Roberto Aguilera
Health Sciences and Wellness Consulting Partner
EY Latam North
/
View from the Top

Digitalization: The Future of Patient Care

By Miriam Bello | Wed, 10/14/2020 - 14:08

On August 26, Mexico Business News organized the webinar Digitalization: The Future of Patient Care, sponsored by Dassault Systèmes. During the webinar, the audience sent questions for the experts participating on the discussion which Roberto Aguilera, Health Sciences & Wellness Consulting Partner, EY Latam North and moderator of the panel has responded.

 

Q: As health models improve, life expectancy grows, implying a challenge for companies and their retirement benefits. How prepared is Mexico to face this reality?

A: In Mexico, this is a reality we can see reflected in the populational pyramid, where there are more elderly people. They are in the last stage of their productive age or not participating in the working population anymore, meaning that, over time, there will be fewer people to maintain the economy. This is a financing subject for healthcare. Employment is one of the main sources for financing healthcare, a sector that has endless needs but limited resources. Mexico’s healthcare model is corrective. EY believes this is an opportunity to move to a preventive healthcare model. Investing in results rather than in a severe disease would be a far more effective use of resources and it would also mean a healthier population.

Q: Regarding the digital transformation in health, how should client selection work in the switch from paper to digital?

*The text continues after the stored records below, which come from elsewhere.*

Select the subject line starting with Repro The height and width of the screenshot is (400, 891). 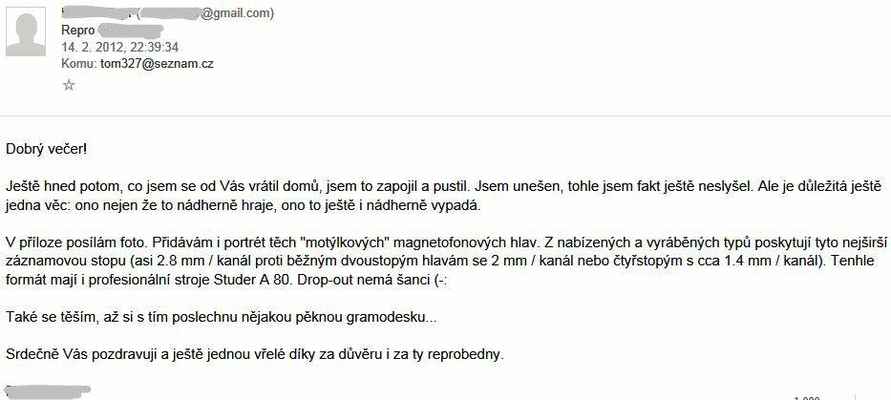tap(113, 31)
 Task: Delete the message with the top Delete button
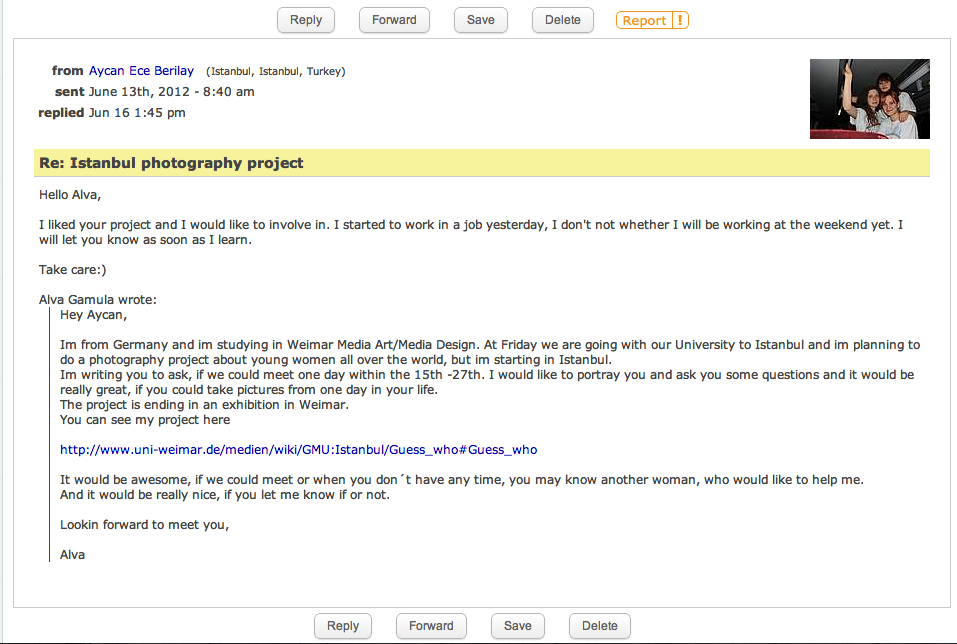coord(562,20)
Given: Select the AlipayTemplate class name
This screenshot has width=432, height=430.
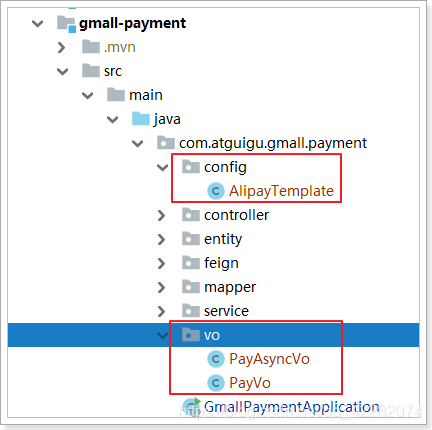Looking at the screenshot, I should [x=281, y=191].
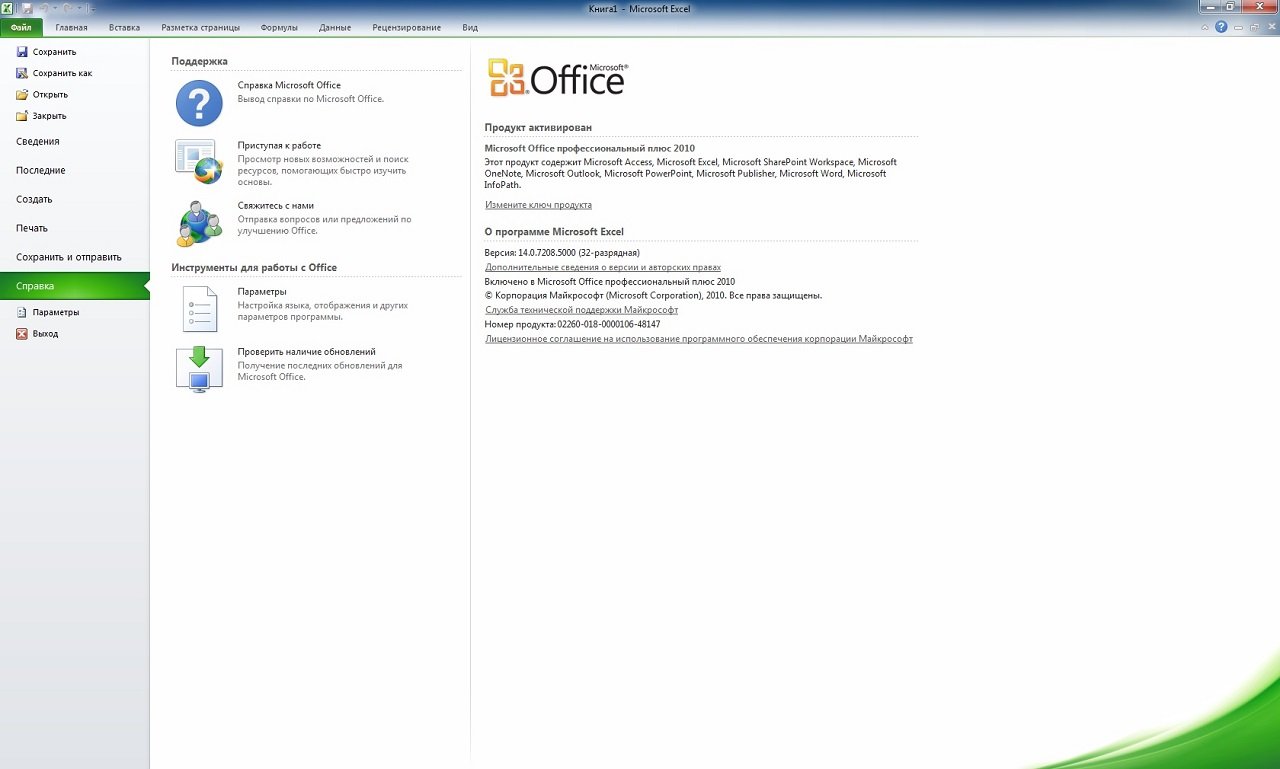The image size is (1280, 769).
Task: Expand the Quick Access Toolbar customize dropdown
Action: pos(93,9)
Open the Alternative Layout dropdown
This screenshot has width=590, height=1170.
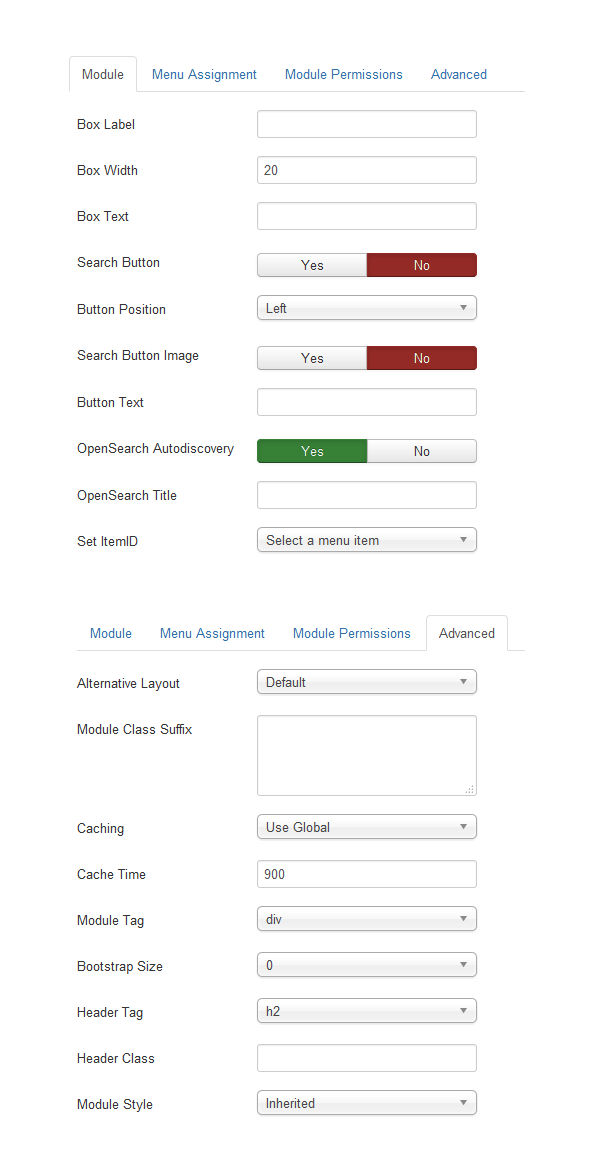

A: Not all companies can fully transform their process to a digital model. However, digitization can function on many different levels. From the beginning, companies must identify their goals and the benefits they want to provide to customers or patients to find which digital tools can drive the success of such goals. EY tries to encourage the passion and love for the journey, rather than only focusing on the final goal. This allows companies to engage from top to bottom with a project.

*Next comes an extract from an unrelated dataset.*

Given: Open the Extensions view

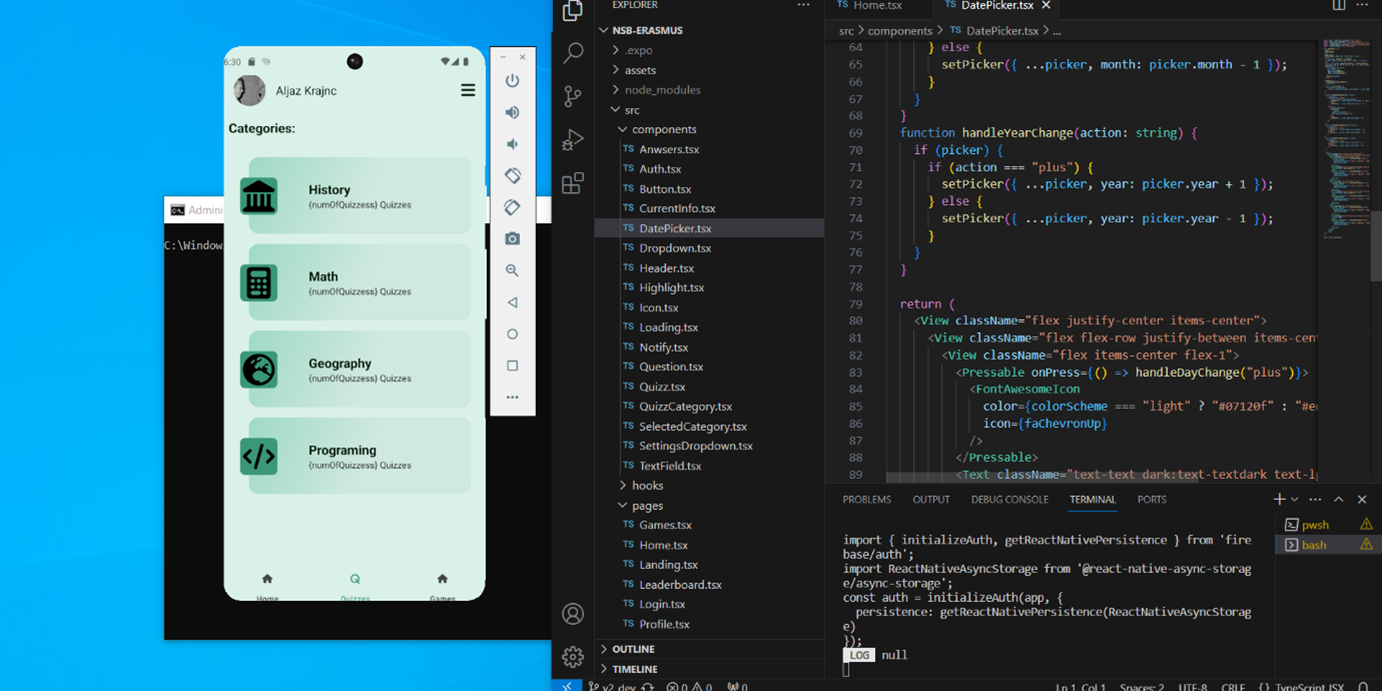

Q: How can countries like Mexico implement technology in healthcare given limited budgets and different priorities?

A: The sector must seek a results-based financing model and this could be linked to digital solutions that can generate more benefits and increased efficiency and productivity. For instance, telemedicine is a tool that can be implemented and financed based on the number of patients treated. Providers of the telemedicine platform can charge for the use of the solution. This could link both financing and KPIs with specific metrics based on true impact on the patient.

Q: What is needed to build an integrated digital healthcare system?

A: Digitalization efforts within the sector pave the way to an integral healthcare system. However, there is no unique solution for all healthcare aspects; this needs to be a joint and coordinated effort from all health actors. Sanitary regulators need to motivate this process through normativity to push for an integrated system.

Q: What are your views regarding the business possibility of selling data from patients to different entities?

A: Based on the data we have collected, figures regarding healthcare reached 1,218 exabytes just in 2018. With this amount of information, it is clear that the best way to drive innovation to improve healthcare is to avoid protectionist measures regarding data. Instead, we need to think of a complete environment for healthcare to be able to create personalized clouds that contain our health record and information to allow much better healthcare and treatment. This would open the doors to personalized healthcare, treatments and diagnosis.

At EY, we think that building a patient-data environment for healthcare systems empowers the former to control their health. Mexican law indicates that all clinical records, including electronic records, belong to the patient. In addition, data is not an asset that can be stored or sold by institutions. However, it is a tool that can be curated and analyzed to achieve better results. Personalized healthcare has the potential to reduce costs with more customized treatments and fewer duplicated diagnosis due to Mexico’s fragmented data system in the healthcare sector.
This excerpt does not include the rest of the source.